Experienced Brownfield Consultant Finds Great Value In Book about Bethlehem Steel
From the desk of James P. Cinelli, PE, BCEE
South Bethlehem, Pennsylvania claims one of the largest brownfield redevelopment sites in the nation encompassing 1,800 acres. This site, along the banks of the Lehigh Canal, was home to Bethlehem Steel and an amazing example of an environmental transformation that laid the foundation for a renewal of the region. As an environmental consultant with a portfolio of successful brownfield redevelopment projects, I continue to be in awe of how the developers wove the industrial heritage of the site, through adaptive reuse and preservation, into this into a vibrant mixed-use center. However, long before the Bethlehem Steel brownfield redevelopment story could be shared and celebrated, one of the world’s largest steel producing companies was in big trouble – trouble that eventually led to the collapse of the company, a demise captured by a journalist who had long covered the industry giant. Nearly 35 years since its original publish date, the accounts shared will challenge your thoughts on the importance of corporate culture in any business.
A Recommended Read
As a civil engineering student at Lehigh University in the late 1980s, I saw many business students carrying around a copy of a book that was very relevant to both our university’s location and the state of manufacturing in America at that time. The book, Crisis in Bethlehem: Big Steel’s Struggle to Survive, was written by a former editor of the Bethlehem Globe-Times, John Strohmeyer. The book gives a detailed account of the collapse of Bethlehem Steel, a corporate mammoth that at one time employed 180,000 people. It’s a fantastic book that I highly recommend.

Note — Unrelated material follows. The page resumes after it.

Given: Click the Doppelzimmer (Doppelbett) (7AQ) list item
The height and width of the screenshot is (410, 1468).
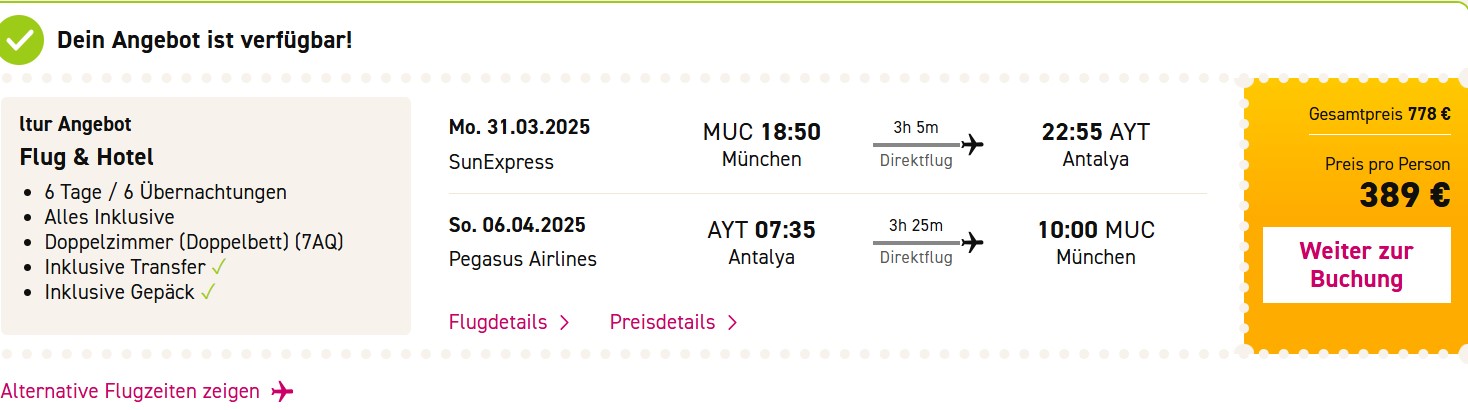Looking at the screenshot, I should tap(194, 242).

As a small business owner, I tend to appreciate books that tell stories of business success and failure over books that preach business practices. Not that there aren’t a lot of large-selling business books that have helped people start and/or fix their businesses, but for me actual rags-to-riches or riches-to-rags biographical business stories resonate better. They stay in my memory much longer that a book of the top ten what-to-do or top eight what-not-to-do messages. Crisis in Bethlehem is without a doubt the most telling example of how a company’s philosophies and management decisions, decisions that served the business well during boom times, ultimately were disastrous in an evolving environment of higher competition. It’s a story of how corporate culture can destroy a company, even one that experienced over $300 million in annual profits for decades.

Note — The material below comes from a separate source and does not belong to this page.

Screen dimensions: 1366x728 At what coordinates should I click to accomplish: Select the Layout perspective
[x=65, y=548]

The one word that comes to mind more than any other in characterizing the fall of Bethlehem Steel is “complacency”. When union negotiations came along every few years, management gave the unions what they wanted, and simply raised the price of steel to cover the costs. Easy, right? Steel workers in America eventually were making substantially higher wages than any other manufacturing sector. Then there was the disastrous contract term, “past practice”, agreed to in the early 1960s. When technology improvements resulted in efficiencies that reduced the amount of labor needed, steel companies were not able to reduce the amount of workers assigned to a task. Literally, when a job that required four people now only required three people, the crew members would take turns taking naps! But things were so good for so long that when this practice was introduced in a union contract, management glossed over it, and the results were catastrophic.

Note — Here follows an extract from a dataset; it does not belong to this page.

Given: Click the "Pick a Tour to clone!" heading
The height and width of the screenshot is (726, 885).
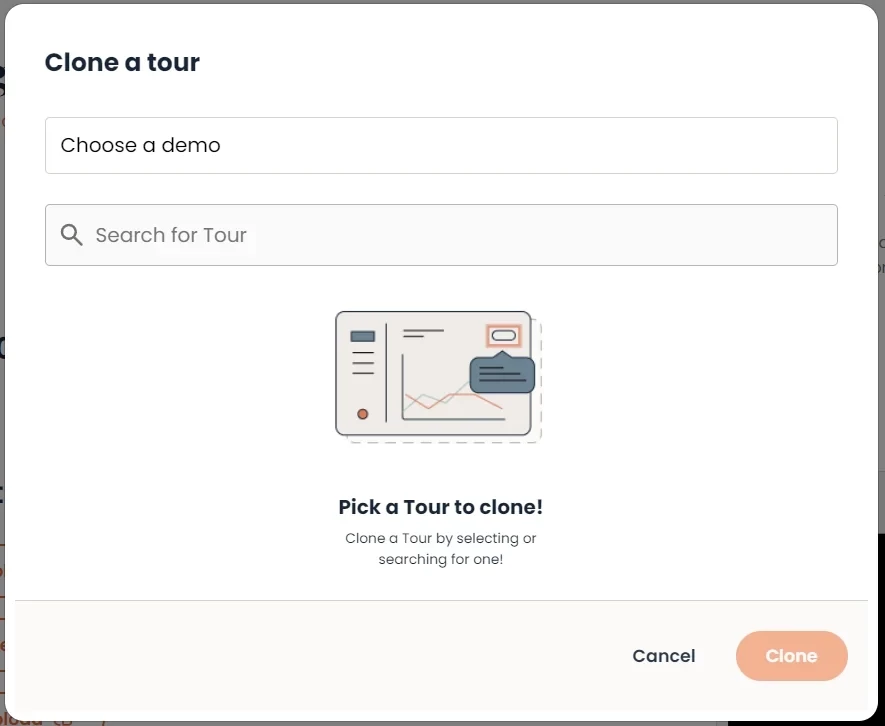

Another example of complacency by Big Steel was the failure to adopt new technology. The steel companies spent millions of dollars on research and development, but ignored many of the recommendations of their R&D departments. After World War II, as Germany and Japan began to rebuild, their steel mills were built with state-of-the-art technology, while the American steel companies were still using technology that was decades old. With much lower labor costs, the Germans and Japanese could produce high-quality steel at a fraction of the cost of the American steelmakers. Even with the high cost of transportation, their product was priced lower than American-made steel.
Big Steel also started to see pressure from American mini-mills. These steel mills, which mainly produced small items that the major steelmakers weren’t interested in, eventually expanded their operations to produce larger steel products and compete with Big Steel. Mini-mills were non-union and forward-thinking with all employees, including laborers, participating in profit-sharing plans. Without the high labor costs of the major steelmakers and the implementation new steelmaking technologies used in other parts of the world, the mini-mills started taking a piece of Big Steel’s business.
There are a lot of ways to lay blame for the fall of Bethlehem Steel – greedy unions, failure to modernize, etc. But really what it comes down to is a rigid and complacent corporate culture that evolved over many years of success. The culture that was established sent the message: “We’ve been so successful for so long doing things the same way, why would we change?” This attitude proved to be toxic when the company was faced with mounting competition. Successes of other steel companies like Nucor Steel show how fostering an open exchange of ideas from all levels of the organization, making financial performance transparent, and prioritizing technology over profits, creates a culture that gives employees a feeling of ownership and self-worth and ensures the company’s long-term financial stability. Possibly the best lesson on corporate culture I’ve ever read, the Crisis in Bethlehem story will stick with me for a long time.